== Segment start ==

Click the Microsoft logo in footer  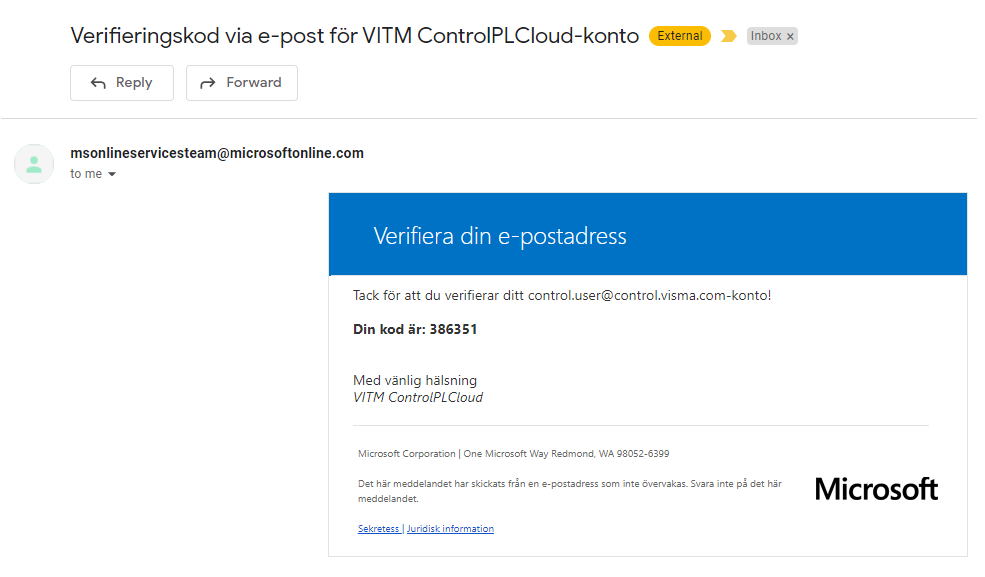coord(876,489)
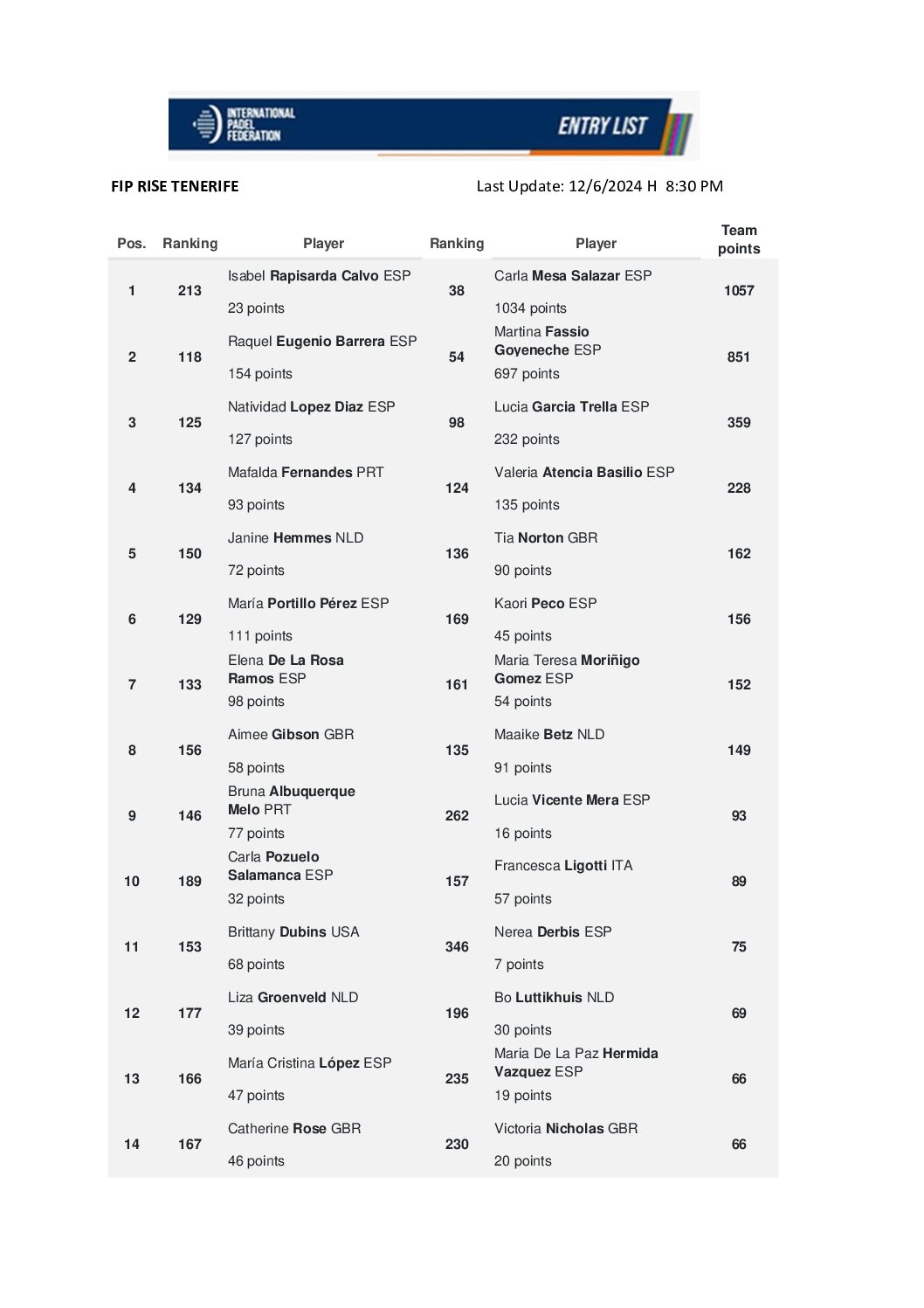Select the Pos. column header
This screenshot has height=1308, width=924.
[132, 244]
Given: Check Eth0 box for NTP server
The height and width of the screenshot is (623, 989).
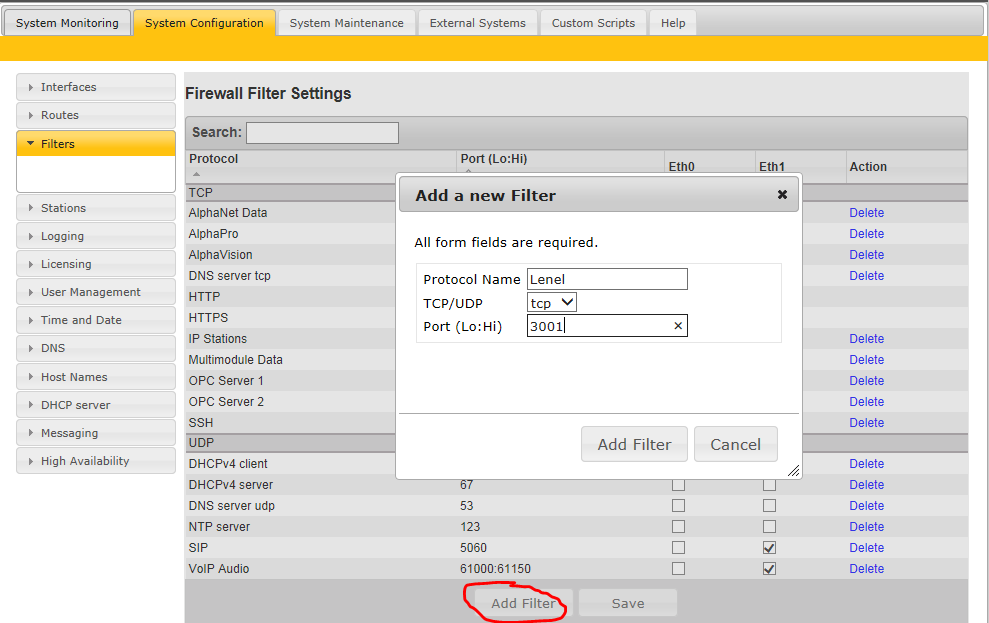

== Segment end ==

Retype, exactly and only, the lines from the one containing "Given: Check Eth0 box for NTP server" through the end of the entries, both ends included, and omit all pictures.

Given: Check Eth0 box for NTP server
The height and width of the screenshot is (623, 989).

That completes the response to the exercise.